═══ DATASET RECORDS ═══

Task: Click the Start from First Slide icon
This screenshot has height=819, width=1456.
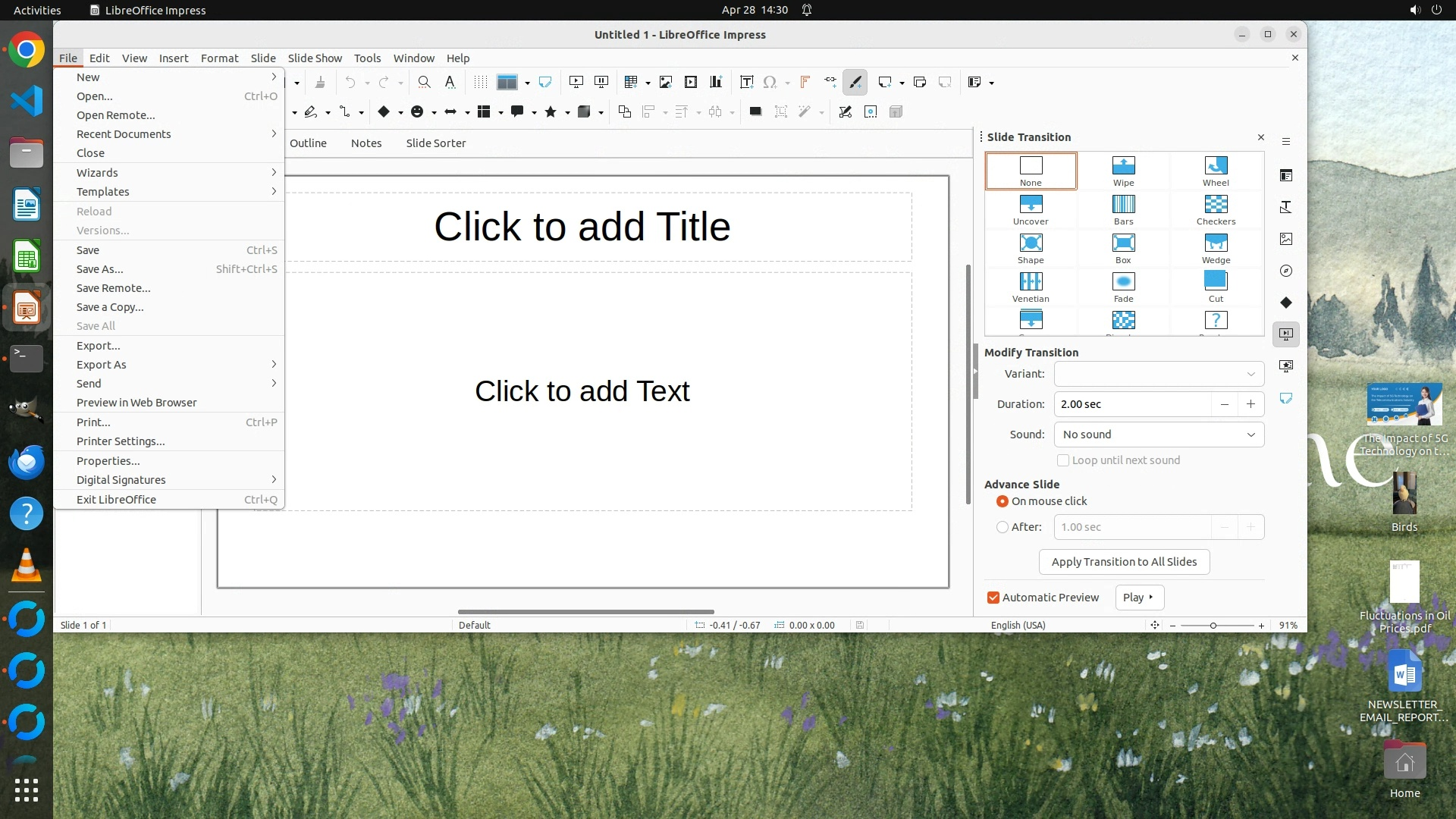Action: point(576,82)
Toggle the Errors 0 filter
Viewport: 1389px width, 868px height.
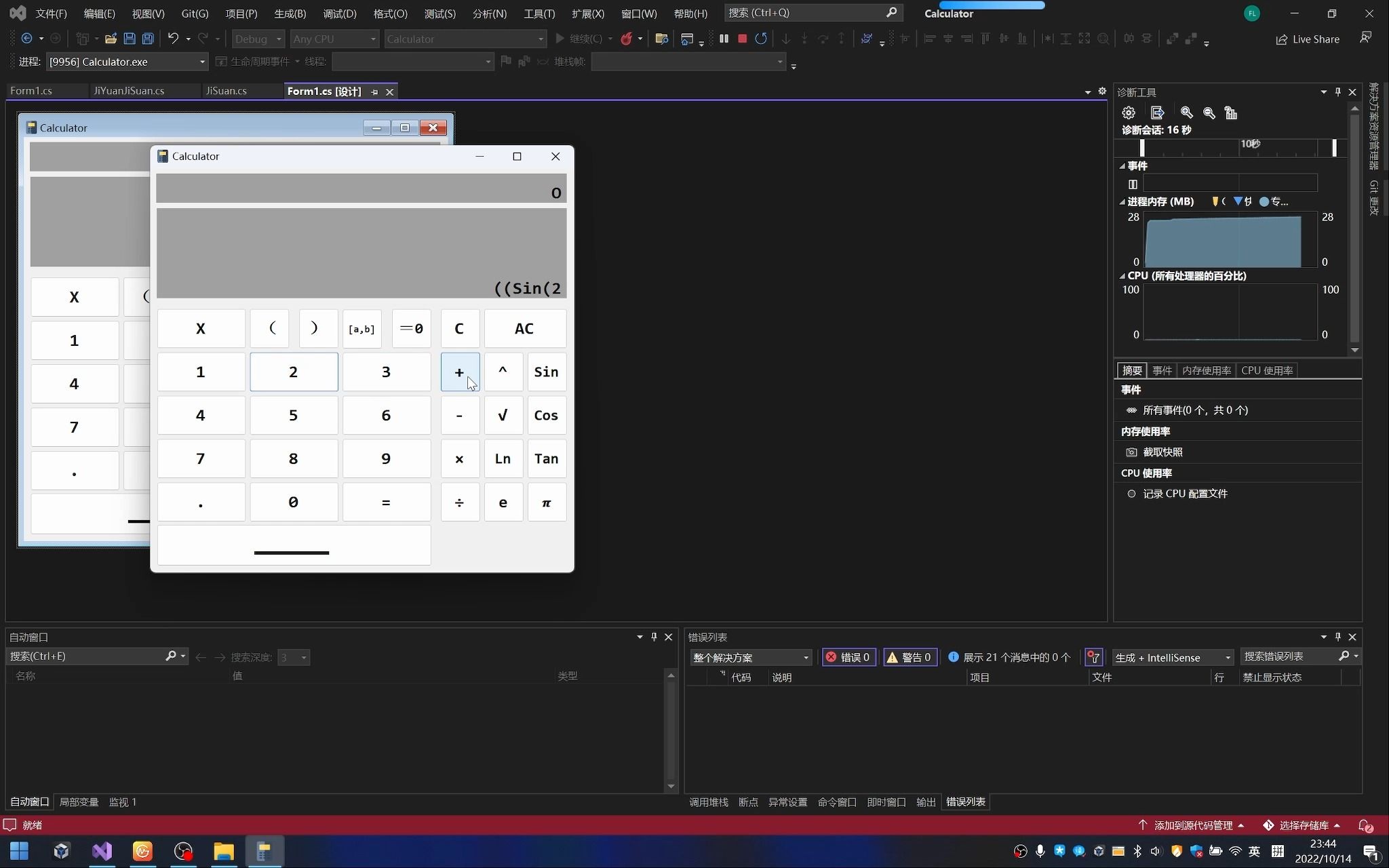[x=848, y=657]
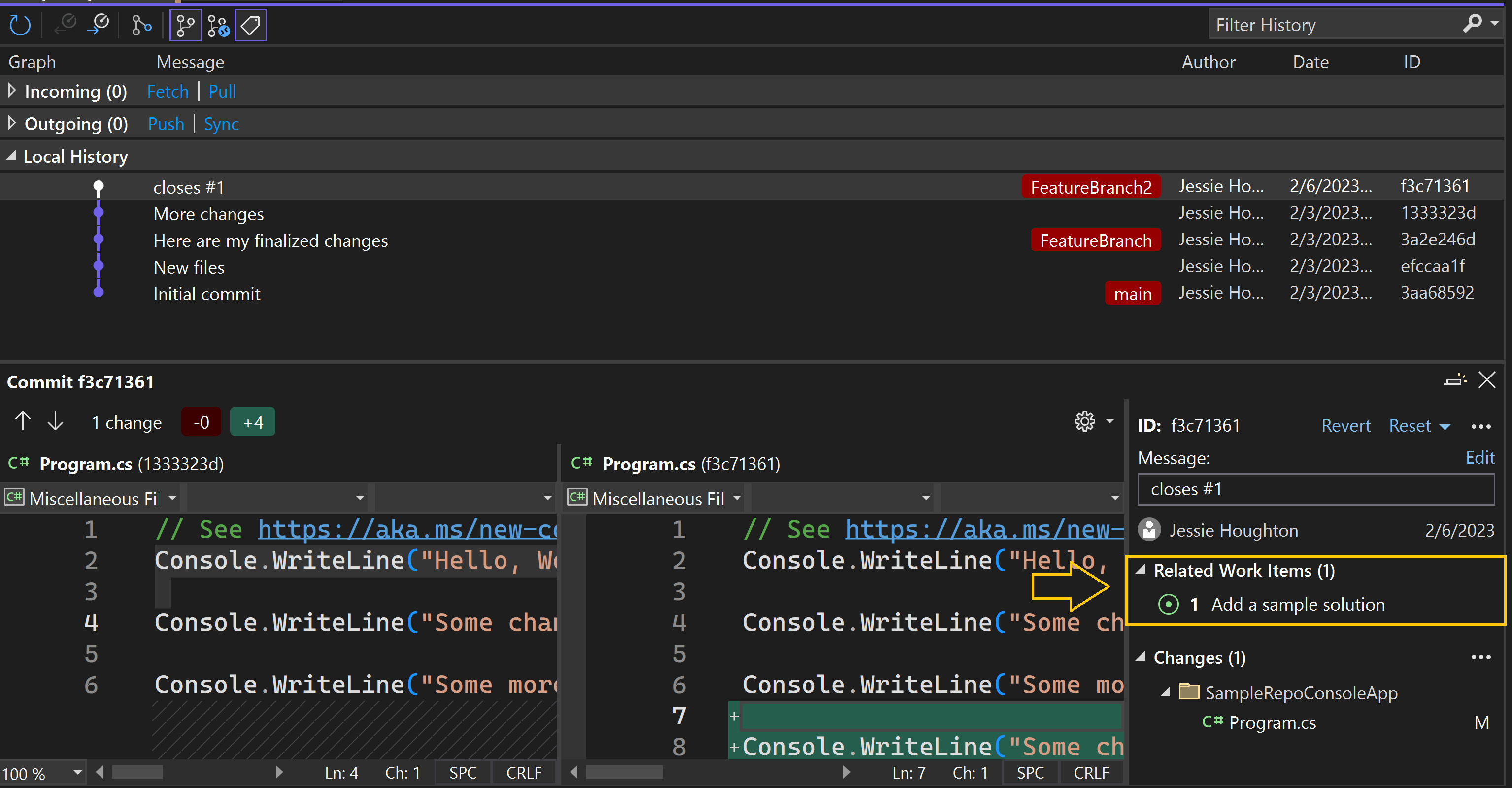Open the diff settings gear icon
The width and height of the screenshot is (1512, 788).
(1085, 422)
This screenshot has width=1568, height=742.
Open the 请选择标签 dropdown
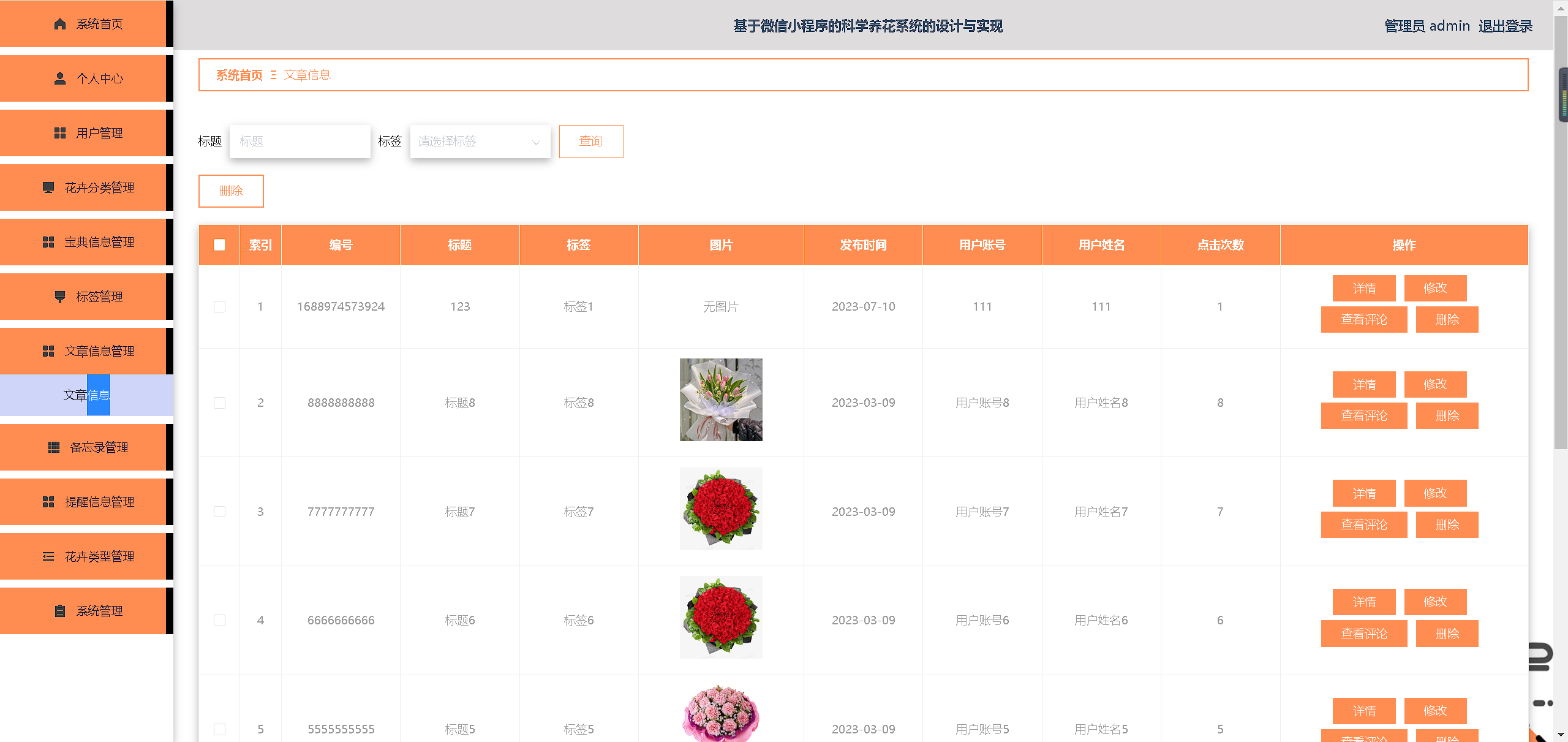click(x=480, y=142)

═══

### WHAT YOU WILL DO
As you output the material, omit the pictures but alter nothing else.

### RESPONSE TO THE TASK
Task: Click the Start from First Slide icon
This screenshot has height=819, width=1456.
Action: point(576,82)
Toggle the Errors 0 filter
Viewport: 1389px width, 868px height.
[x=848, y=657]
Open the diff settings gear icon
The width and height of the screenshot is (1512, 788).
(1085, 422)
This screenshot has width=1568, height=742.
Open the 请选择标签 dropdown
click(x=480, y=142)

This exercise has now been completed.